About this task: Across the whole listing, copy out every line that includes the string "muzeum".

Supplied entries:
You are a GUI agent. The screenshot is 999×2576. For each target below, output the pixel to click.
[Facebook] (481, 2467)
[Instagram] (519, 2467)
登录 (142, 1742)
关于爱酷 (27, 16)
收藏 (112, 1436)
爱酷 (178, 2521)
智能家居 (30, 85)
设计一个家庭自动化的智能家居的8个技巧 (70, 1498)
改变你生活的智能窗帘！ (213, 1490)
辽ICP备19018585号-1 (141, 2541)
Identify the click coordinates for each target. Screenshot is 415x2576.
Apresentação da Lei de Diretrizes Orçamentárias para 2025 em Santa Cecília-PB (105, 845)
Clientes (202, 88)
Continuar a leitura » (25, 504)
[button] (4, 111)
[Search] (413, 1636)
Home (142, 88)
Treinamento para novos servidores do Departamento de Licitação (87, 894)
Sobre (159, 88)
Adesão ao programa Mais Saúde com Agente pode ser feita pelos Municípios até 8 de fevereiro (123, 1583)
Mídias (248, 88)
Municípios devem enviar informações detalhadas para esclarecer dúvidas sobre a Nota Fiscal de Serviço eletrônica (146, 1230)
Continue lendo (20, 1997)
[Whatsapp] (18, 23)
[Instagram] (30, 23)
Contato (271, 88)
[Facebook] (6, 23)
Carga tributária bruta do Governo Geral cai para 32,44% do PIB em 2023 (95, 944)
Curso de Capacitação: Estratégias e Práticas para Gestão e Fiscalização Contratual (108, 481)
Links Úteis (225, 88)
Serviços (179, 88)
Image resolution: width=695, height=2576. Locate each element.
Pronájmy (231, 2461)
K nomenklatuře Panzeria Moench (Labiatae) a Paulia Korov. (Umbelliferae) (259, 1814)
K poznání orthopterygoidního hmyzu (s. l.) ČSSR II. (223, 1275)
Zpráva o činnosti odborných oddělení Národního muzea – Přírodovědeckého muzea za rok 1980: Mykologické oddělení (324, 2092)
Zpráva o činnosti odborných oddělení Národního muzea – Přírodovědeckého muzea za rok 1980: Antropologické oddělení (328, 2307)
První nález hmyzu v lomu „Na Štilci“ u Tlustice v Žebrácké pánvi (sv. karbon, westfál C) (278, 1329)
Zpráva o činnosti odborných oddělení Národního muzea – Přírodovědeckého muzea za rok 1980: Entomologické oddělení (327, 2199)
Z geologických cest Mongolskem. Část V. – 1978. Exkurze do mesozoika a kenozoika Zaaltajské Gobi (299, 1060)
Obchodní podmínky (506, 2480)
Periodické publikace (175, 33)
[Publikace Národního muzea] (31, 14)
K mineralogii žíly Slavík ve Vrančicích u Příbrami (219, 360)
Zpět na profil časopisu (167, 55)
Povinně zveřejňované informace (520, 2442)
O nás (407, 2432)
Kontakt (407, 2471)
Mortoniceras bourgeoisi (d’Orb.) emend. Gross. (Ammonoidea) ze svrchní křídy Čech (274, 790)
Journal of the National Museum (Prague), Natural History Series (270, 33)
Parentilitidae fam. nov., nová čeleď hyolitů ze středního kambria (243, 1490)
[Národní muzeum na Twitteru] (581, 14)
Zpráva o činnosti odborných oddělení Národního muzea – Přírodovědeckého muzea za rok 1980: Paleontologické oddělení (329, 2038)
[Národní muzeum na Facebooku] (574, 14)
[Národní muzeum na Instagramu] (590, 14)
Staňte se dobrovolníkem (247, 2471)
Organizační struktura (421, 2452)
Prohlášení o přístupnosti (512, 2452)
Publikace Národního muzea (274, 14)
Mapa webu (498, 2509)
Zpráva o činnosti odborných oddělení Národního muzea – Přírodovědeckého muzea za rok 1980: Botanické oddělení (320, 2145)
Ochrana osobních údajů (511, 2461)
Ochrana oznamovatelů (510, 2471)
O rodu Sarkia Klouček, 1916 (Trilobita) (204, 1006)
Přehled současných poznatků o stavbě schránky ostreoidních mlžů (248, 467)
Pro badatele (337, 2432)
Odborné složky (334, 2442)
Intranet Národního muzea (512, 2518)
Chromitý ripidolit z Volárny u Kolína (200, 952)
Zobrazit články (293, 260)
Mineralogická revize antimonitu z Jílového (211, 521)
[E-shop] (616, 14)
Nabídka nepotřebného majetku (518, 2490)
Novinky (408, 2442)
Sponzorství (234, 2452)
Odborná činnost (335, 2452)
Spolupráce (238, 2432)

Solution for this exercise:
[Národní muzeum na Twitteru] (581, 14)
[Národní muzeum na Facebooku] (574, 14)
[Národní muzeum na Instagramu] (590, 14)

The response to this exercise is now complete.